Load and re-use a PyTorch model#

Prerequisites#

Dataiku >= 10.0.0.
Python >= 3.9
A Code Environment with the following packages:
- torch==2.0.1
- torchvision==0.15.2

Introduction#

Machine learning use cases can involve a lot of input data and compute-heavy thus expensive model training. You might not want to retrain a model from scratch for common tasks like processing images/ text or during your initial experiments. Instead, you can load pre-trained models retrieved from remote repositories and use them for generating predictions.

In this tutorial, you will use Dataiku’s Code Environment resources feature to download and save a pre-trained image classification model from PyTorch Hub. You will then re-use that model to predict the class of a downloaded image.

Loading the pre-trained model#

The first step is to download the required assets for your pre-trained model.
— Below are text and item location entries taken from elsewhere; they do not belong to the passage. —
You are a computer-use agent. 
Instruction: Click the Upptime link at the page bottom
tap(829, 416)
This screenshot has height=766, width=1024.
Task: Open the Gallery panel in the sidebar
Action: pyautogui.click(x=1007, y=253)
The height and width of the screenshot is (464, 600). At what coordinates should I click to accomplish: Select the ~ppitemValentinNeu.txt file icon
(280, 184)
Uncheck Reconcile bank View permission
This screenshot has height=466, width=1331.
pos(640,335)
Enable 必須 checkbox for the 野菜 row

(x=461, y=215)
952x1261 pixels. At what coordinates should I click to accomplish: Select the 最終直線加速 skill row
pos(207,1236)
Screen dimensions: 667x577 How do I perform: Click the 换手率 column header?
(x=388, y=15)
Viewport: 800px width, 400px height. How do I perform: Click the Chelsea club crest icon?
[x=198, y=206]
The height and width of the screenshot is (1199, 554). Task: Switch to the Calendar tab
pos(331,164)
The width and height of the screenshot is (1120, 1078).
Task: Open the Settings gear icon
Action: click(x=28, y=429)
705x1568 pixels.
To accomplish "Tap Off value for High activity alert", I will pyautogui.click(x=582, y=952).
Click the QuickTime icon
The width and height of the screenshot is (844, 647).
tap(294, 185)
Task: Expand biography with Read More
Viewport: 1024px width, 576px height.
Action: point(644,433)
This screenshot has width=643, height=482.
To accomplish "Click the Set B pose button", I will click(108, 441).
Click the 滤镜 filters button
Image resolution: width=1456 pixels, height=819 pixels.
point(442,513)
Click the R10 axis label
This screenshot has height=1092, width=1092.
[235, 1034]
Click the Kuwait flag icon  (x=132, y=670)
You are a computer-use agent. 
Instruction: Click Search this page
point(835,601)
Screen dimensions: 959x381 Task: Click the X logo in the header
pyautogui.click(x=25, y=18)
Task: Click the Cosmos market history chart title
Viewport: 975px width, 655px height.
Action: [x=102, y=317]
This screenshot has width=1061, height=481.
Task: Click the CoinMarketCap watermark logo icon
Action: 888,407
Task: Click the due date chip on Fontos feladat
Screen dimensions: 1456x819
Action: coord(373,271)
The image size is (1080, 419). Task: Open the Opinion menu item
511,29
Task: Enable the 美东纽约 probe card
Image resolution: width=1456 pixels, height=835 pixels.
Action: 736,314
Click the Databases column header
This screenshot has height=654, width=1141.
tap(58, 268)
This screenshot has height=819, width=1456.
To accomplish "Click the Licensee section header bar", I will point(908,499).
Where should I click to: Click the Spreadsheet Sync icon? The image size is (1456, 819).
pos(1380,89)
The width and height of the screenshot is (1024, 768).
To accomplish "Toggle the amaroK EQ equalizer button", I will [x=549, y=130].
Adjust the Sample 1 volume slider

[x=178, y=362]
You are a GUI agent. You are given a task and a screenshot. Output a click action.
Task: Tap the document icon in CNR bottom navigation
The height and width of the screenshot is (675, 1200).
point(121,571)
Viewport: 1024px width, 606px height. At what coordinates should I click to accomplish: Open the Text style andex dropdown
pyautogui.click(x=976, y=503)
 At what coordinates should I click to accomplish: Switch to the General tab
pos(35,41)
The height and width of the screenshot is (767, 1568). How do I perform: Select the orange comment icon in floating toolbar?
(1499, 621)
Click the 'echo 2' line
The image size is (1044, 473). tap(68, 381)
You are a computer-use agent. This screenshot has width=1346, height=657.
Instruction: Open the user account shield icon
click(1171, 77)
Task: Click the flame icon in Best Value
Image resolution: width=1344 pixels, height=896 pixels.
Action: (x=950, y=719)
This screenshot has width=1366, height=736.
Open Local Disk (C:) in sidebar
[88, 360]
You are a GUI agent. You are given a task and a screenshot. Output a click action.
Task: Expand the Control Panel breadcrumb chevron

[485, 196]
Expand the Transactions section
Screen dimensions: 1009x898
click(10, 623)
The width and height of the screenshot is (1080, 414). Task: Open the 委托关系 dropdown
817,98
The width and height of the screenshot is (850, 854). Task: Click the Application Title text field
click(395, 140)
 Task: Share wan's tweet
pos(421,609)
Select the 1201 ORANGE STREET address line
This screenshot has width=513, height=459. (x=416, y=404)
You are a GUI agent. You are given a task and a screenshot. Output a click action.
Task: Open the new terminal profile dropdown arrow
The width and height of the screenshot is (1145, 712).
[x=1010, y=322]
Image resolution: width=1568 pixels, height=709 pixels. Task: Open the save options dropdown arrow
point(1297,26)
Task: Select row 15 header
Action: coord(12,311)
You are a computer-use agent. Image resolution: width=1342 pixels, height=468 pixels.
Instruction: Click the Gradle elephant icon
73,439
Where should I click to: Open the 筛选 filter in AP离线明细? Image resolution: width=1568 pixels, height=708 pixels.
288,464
To do so, in the Resources screen of your Code Environment, input the following initialization script then click on Update:

## Base imports
from dataiku.code_env_resources import clear_all_env_vars
from dataiku.code_env_resources import set_env_path
from dataiku.code_env_resources import set_env_var
from dataiku.code_env_resources import grant_permissions

# Import torchvision models
import torchvision.models as models

# Clears all environment variables defined by previously run script
clear_all_env_vars()

## PyTorch
# Set PyTorch cache directory
set_env_path("TORCH_HOME", "pytorch")

# Download pretrained model: automatically managed by PyTorch,
# does not download anything if model is already in TORCH_HOME
resnet18 = models.resnet18(weights=True)

# Grant everyone read access to pretrained models in pytorch/ folder
# (by default, PyTorch makes them only readable by the owner)
grant_permissions("pytorch")

This script will retrieve a ResNet18 model from PyTorch Hub and store it on the Dataiku Instance.

Note that it will only need to run once, after that all users allowed to use the Code Environment will be able to leverage the pre-trained model with re-downloading it again.

Using the pre-trained model for inference#

You can now re-use this pre-trained model in your Dataiku Project’s Python Recipe or notebook. Here is an example adapted from a tutorial on the PyTorch website that downloads a sample image and predicts its class from the ImageNet labels.

import torch

from torchvision import models, transforms
from PIL import Image

# Import pre-trained model from cache & set to evaluation mode
model = models.resnet18(weights=True)
model.eval()

# Download example image from pytorch (it's a doggie, but what kind?)
img_url = "https://github.com/pytorch/hub/raw/master/images/dog.jpg"
img_file = "dog.jpg"
torch.hub.download_url_to_file(img_url, img_file)

# Pre-process image & create a mini-batch as expected by the model
input_image = Image.open(img_file)
preprocess = transforms.Compose([
        transforms.Resize(256),
        transforms.CenterCrop(224),
        transforms.ToTensor(),
        transforms.Normalize(mean=[0.485, 0.456, 0.406], std=[0.229, 0.224, 0.225]),
    ])
input_tensor = preprocess(input_image)
input_batch = input_tensor.unsqueeze(0) 

# Run softmax to get probabilities since the output has unnormalized scores 
with torch.no_grad():
    output = model(input_batch)
probabilities = torch.nn.functional.softmax(output[0], dim=0)

# Download ImageNet class labels
classes_url = "https://raw.githubusercontent.com/pytorch/hub/master/imagenet_classes.txt"
classes_file = "imagenet_classes.txt"
torch.hub.download_url_to_file(classes_url, classes_file)

# Map prediction to class labels and print top 5 predicted classes
with open("imagenet_classes.txt", "r") as f:
    categories = [s.strip() for s in f.readlines()]
top5_prob, top5_catid = torch.topk(probabilities, 5)
for i in range(top5_prob.size(0)):
    print(categories[top5_catid[i]], top5_prob[i].item())

Running this code should give you an output similar to this:

Samoyed 0.8846230506896973
Arctic fox 0.0458049401640892
white wolf 0.044276054948568344
Pomeranian 0.00562133826315403
Great Pyrenees 0.004651993978768587

Wrapping up#

Your pre-trained model is now operational! From there you can easily reuse it, e.g. to directly classify other images stored in a Managed Folder or to fine-tune it for a more specific task.